_Relevés de localisation d'éléments à l'écran_
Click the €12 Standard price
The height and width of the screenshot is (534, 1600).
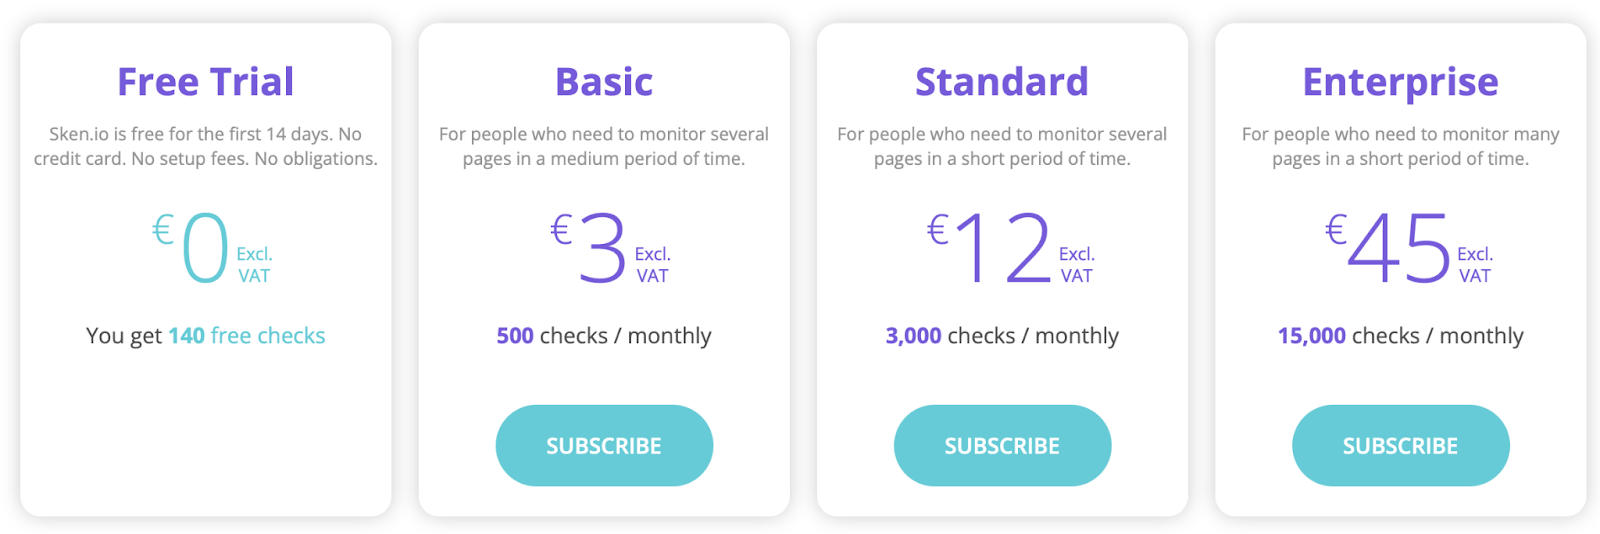(x=1001, y=249)
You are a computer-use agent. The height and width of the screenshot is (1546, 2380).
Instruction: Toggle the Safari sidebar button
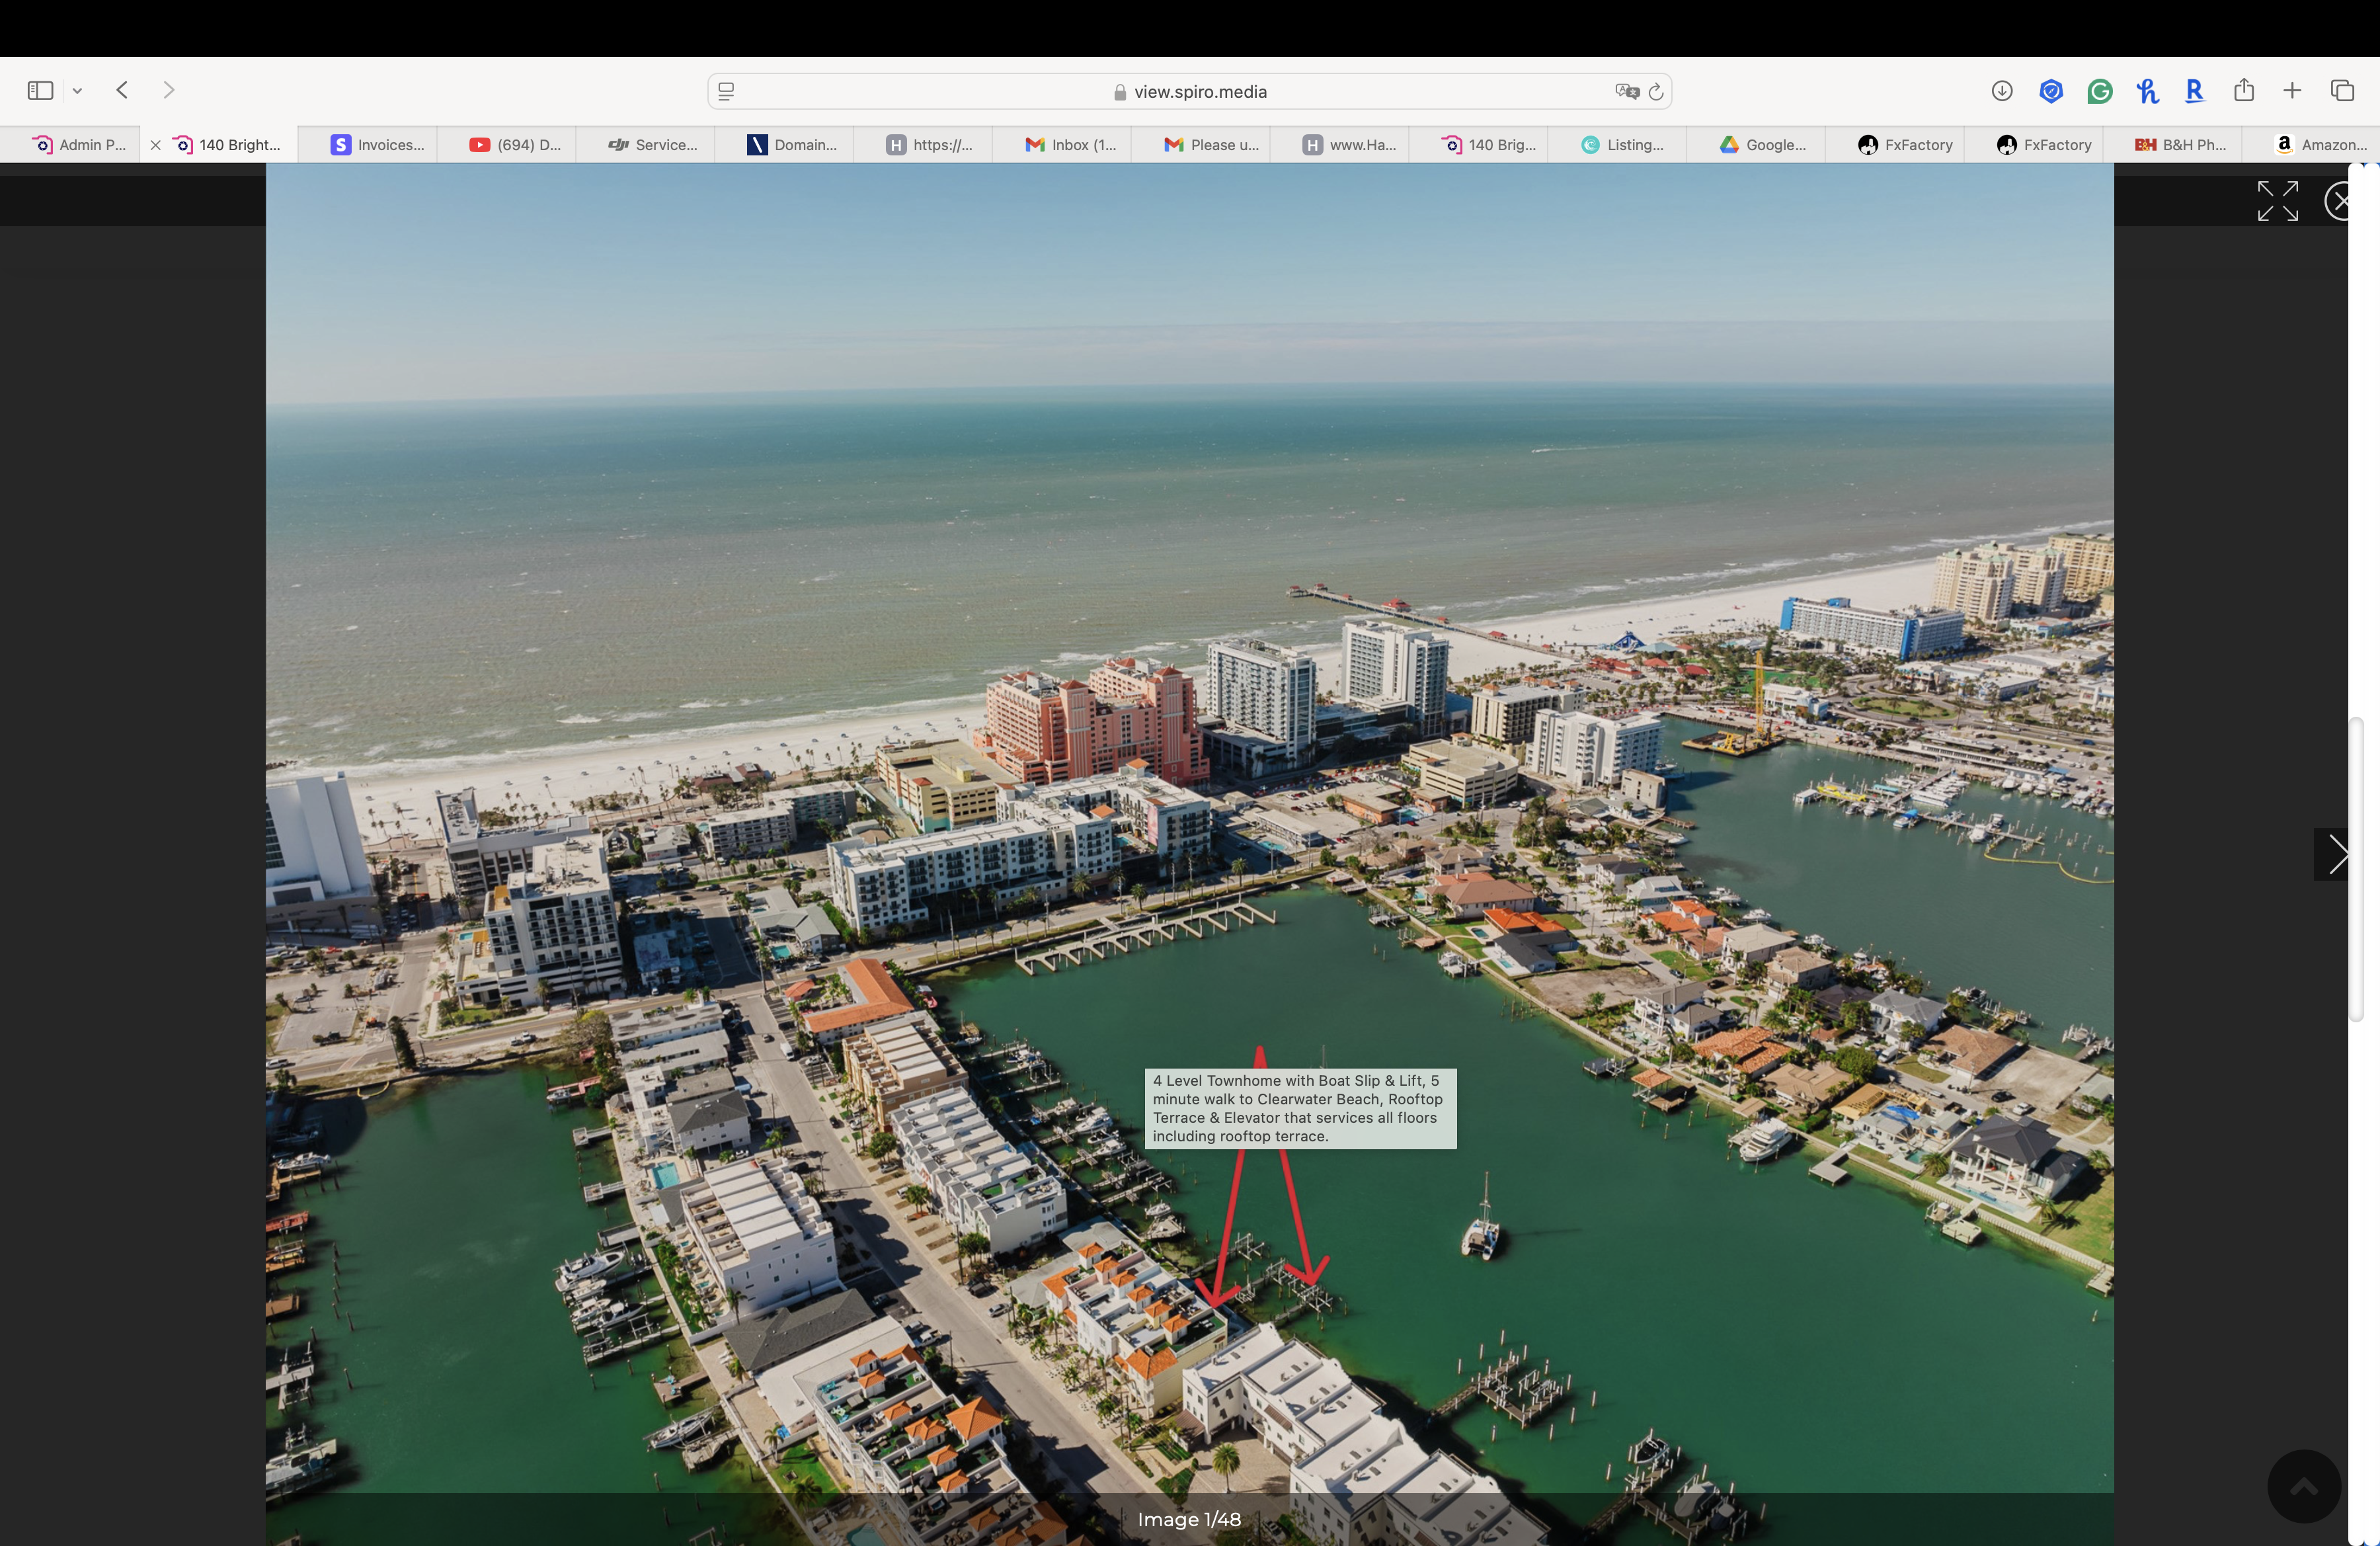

_À FAIRE_
Mettez l'ensemble des données ci-dessus sous forme de liste JSON de chaînes, avec une chaîne par ligne et sans les lignes vides. Laissez les images hors de la réponse.

_RÉPONSE_
[
  "Click the €12 Standard price",
  "The height and width of the screenshot is (534, 1600).",
  "(x=1001, y=249)",
  "You are a computer-use agent. The height and width of the screenshot is (1546, 2380).",
  "Instruction: Toggle the Safari sidebar button"
]